··· TEXT SECTION ···

The thing about python is it isn’t that complicated – honestly! – at the level I am using it, and the programming is relatively high level, ie almost human readable. I have been lamentably slow in completing the ‘How to’ thread, initially because I had some final tests to do, now because I didn’t really take enough notes at each stage, meaning I will have to remember some of the steps. I might do an abbreviated version, and let people ask questions if they are interested.    

That said, I do now have a stable monitoring and basic control system (the auto-adaption script) that I am comfortable with, and has now run for a complete heating season. The only missing bit is an independent outside air temperature sensor. I have the hardware, but have so far lacked the inspiration on where to put it. It needs to be somewhere that can have a wire (the modbus cable) run to it.

···

**WHAT THE TASK REQUIRES**
Duplicate everything in the text on the Python-based heating control from "That said, I" down to "cable) run to it.".

··· DATASET CONTENT ···

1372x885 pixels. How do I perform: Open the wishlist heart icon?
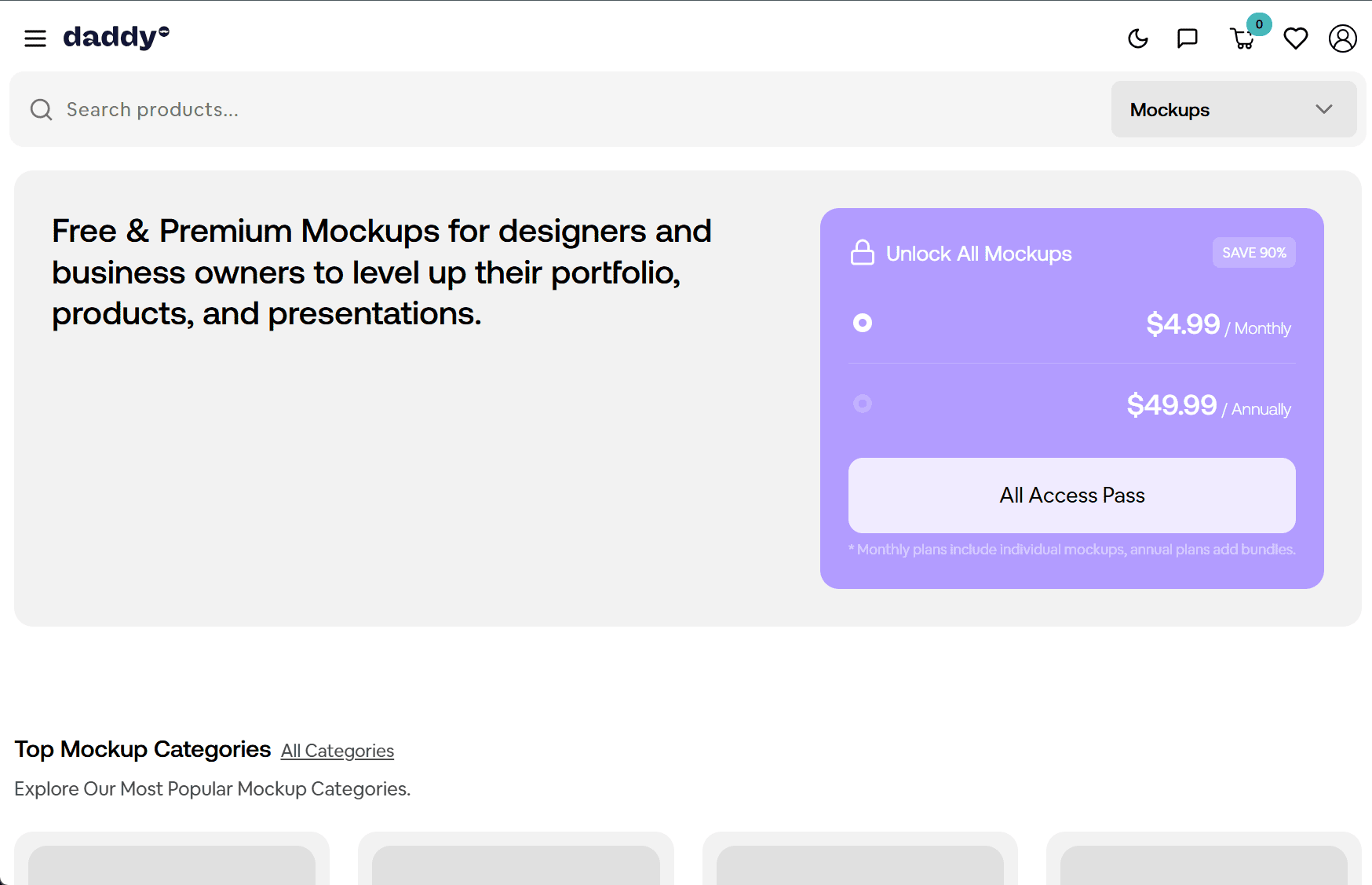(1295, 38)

···
··· DATASET CONTENT ···

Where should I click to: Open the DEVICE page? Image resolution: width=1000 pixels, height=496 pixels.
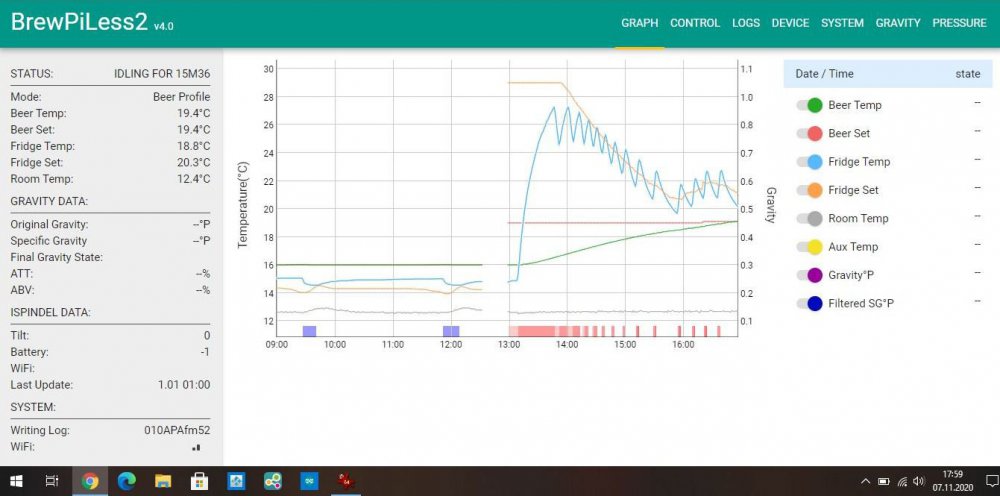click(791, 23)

···

**EXERCISE SOLUTION**
That said, I do now have a stable monitoring and basic control system (the auto-adaption script) that I am comfortable with, and has now run for a complete heating season. The only missing bit is an independent outside air temperature sensor. I have the hardware, but have so far lacked the inspiration on where to put it. It needs to be somewhere that can have a wire (the modbus cable) run to it.